Hi, I saw a thread on another website saying the MacDonald criteria is being refined and was announced at a conference this week. Does anyone on here know exactly how it is changing and what the differences are between the old and new criteria? Thanks.
And see also:
The big thing seems to be a move away from the “2 years between attacks” criteria, to a situation where you can get a Dx after just one attack.
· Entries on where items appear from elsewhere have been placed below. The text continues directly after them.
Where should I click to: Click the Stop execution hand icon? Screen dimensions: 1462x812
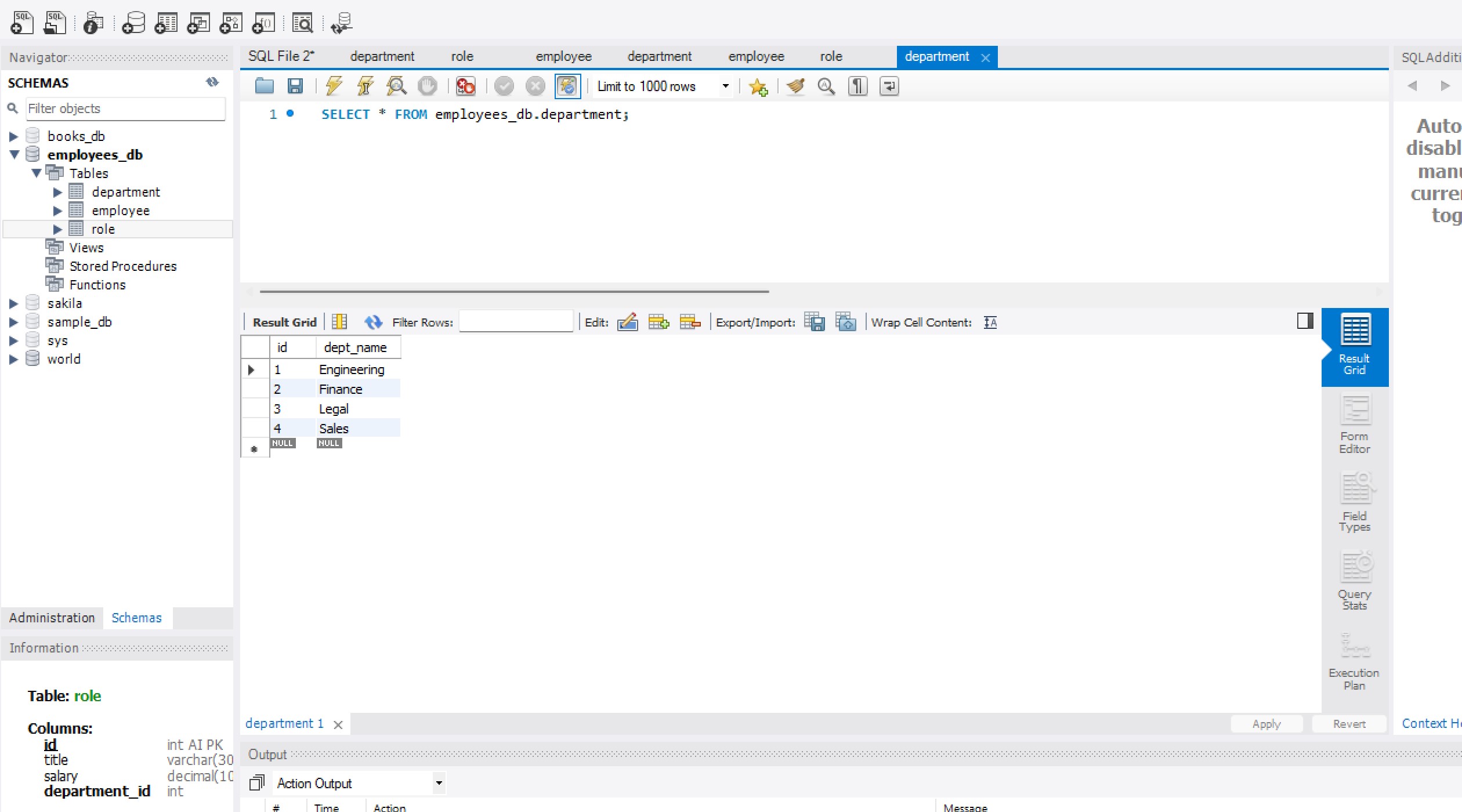click(428, 86)
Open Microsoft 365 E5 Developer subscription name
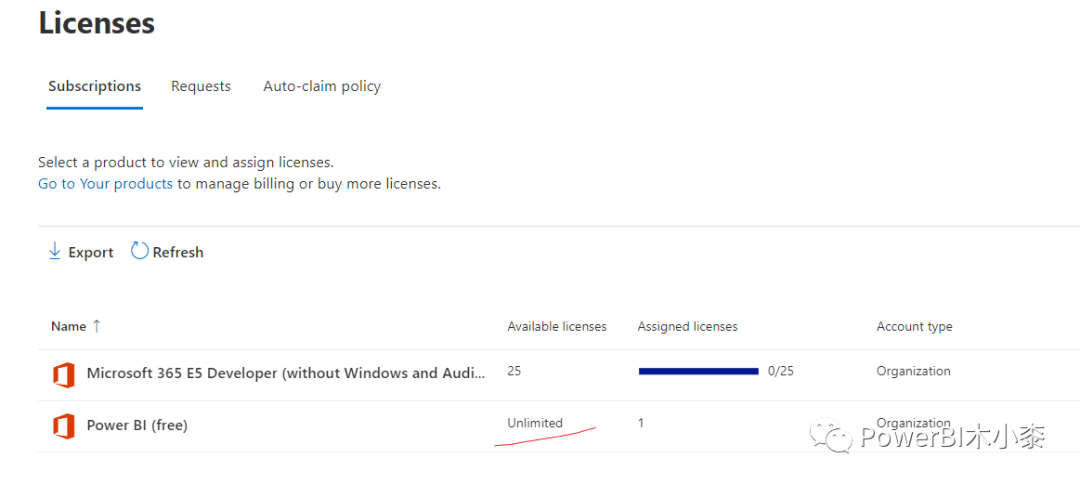 pos(286,373)
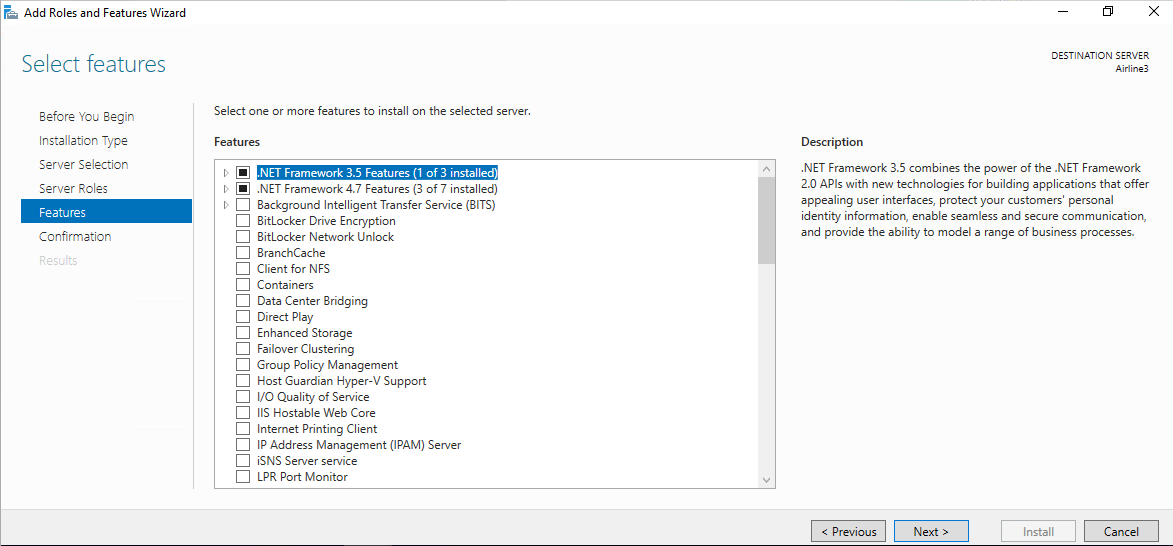
Task: Check the Group Policy Management box
Action: coord(242,365)
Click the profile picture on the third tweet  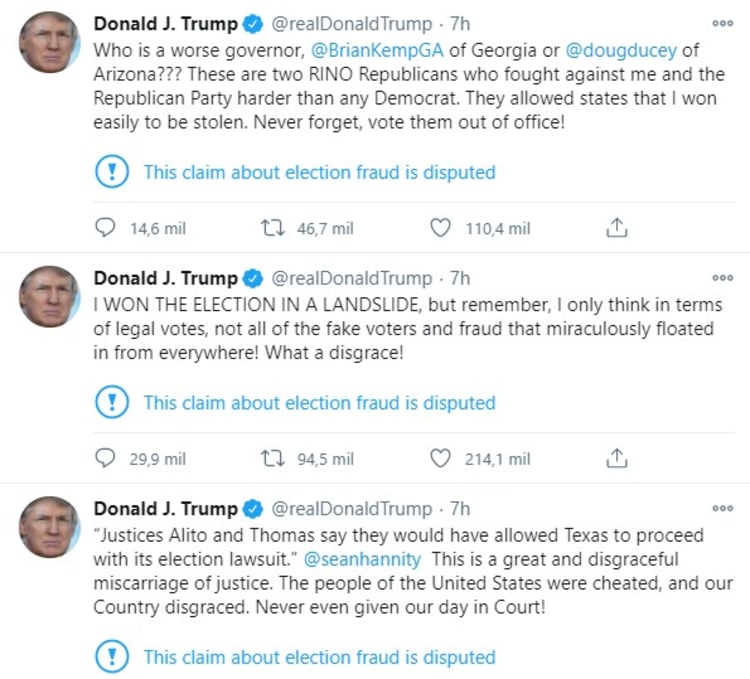point(49,527)
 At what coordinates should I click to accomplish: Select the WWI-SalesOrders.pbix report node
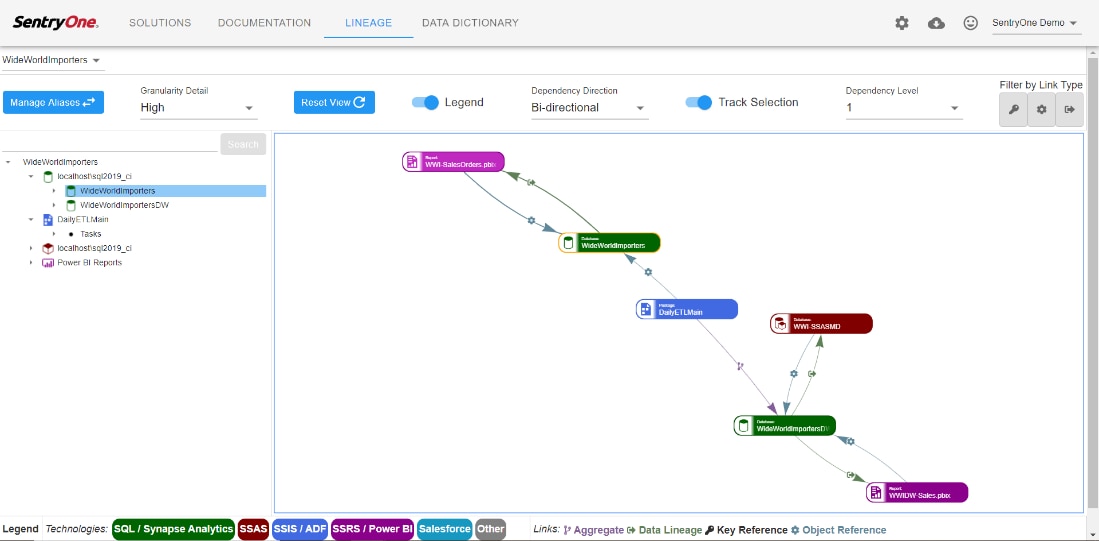(454, 162)
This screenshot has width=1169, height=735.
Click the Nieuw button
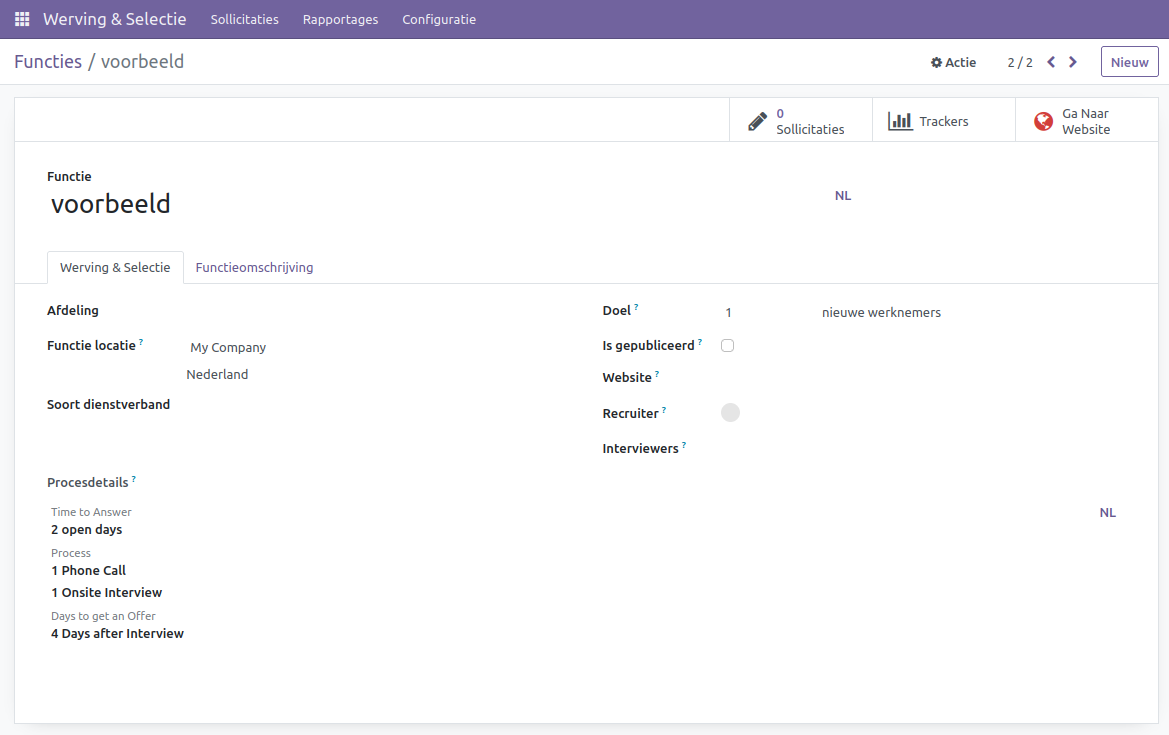(1129, 62)
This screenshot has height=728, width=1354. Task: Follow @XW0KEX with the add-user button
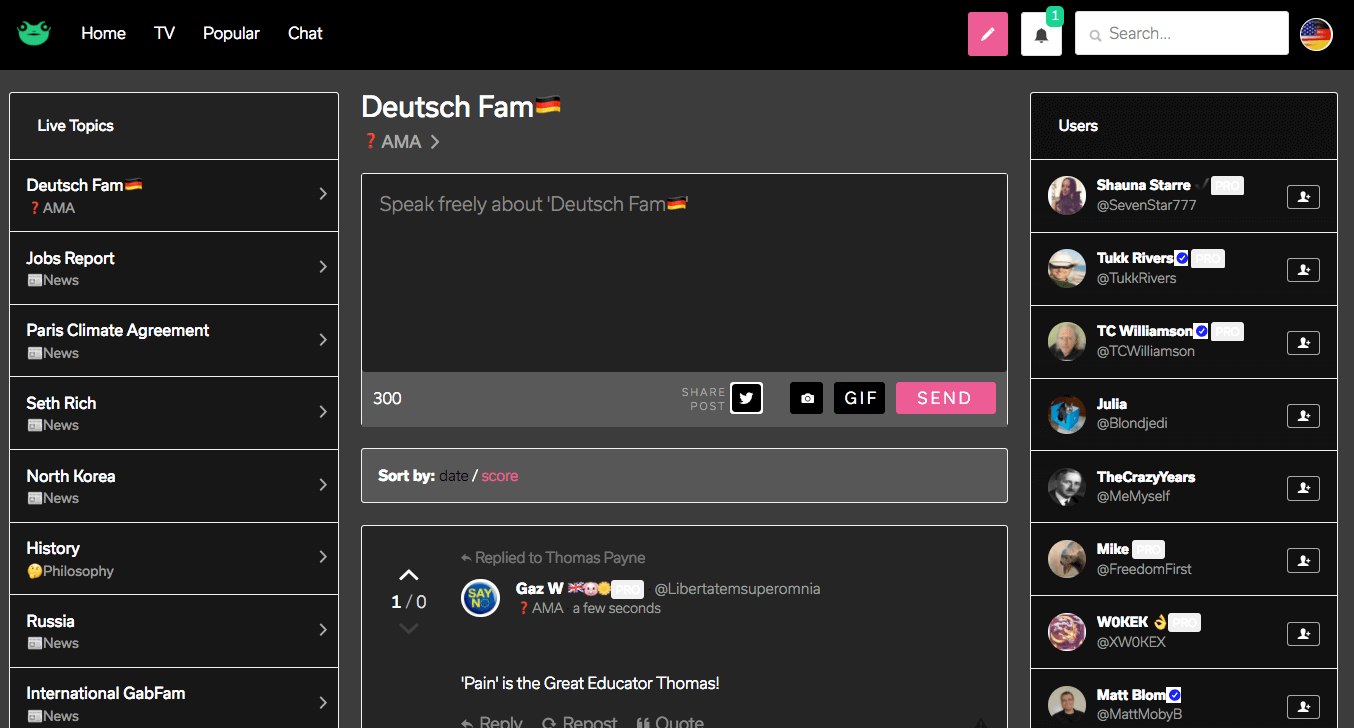tap(1303, 633)
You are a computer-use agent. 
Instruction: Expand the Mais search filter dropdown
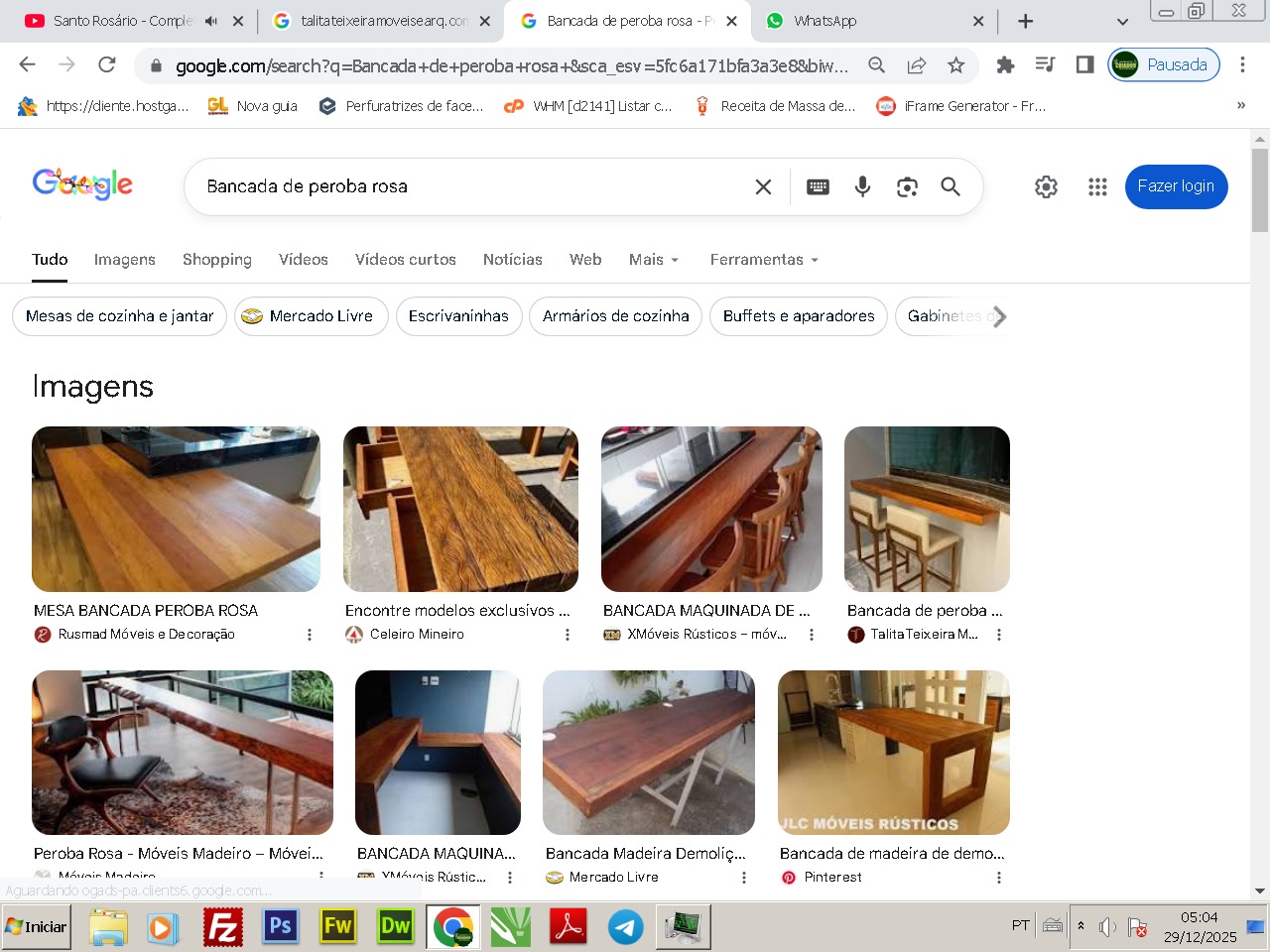click(654, 260)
The big question is when will neuros start applying the new criteria - remember that this could lead to more scripts for expensive DMDs, and trusts could well say"Sorry, no money".
Geoff
I think some neuros have already been applying this. I was diagnosed last year after a single clinical attack (numb toes). An MRI which showed multiple lesions, some of which were enhanced, was said to show dissemination in space and time sufficient to diagnose MS. Unfortunately a diagnosis of MS alone is not sufficient for DMDs beyond those available for CIS. You need “active” or “highly active” RRMS. A second MRI (3 months after the first) showed 1 new lesion and this was sufficient to label me “active” and qualify me for Lem (l’d had no new relapses).
It is good news they are updating the criteria to allow more reliance on MRI evidence of sub- clinical activity - but they also need to move the needle for labelling people “active” /“highly active” for this to make a difference for access to DMDs - or will this automatically follow?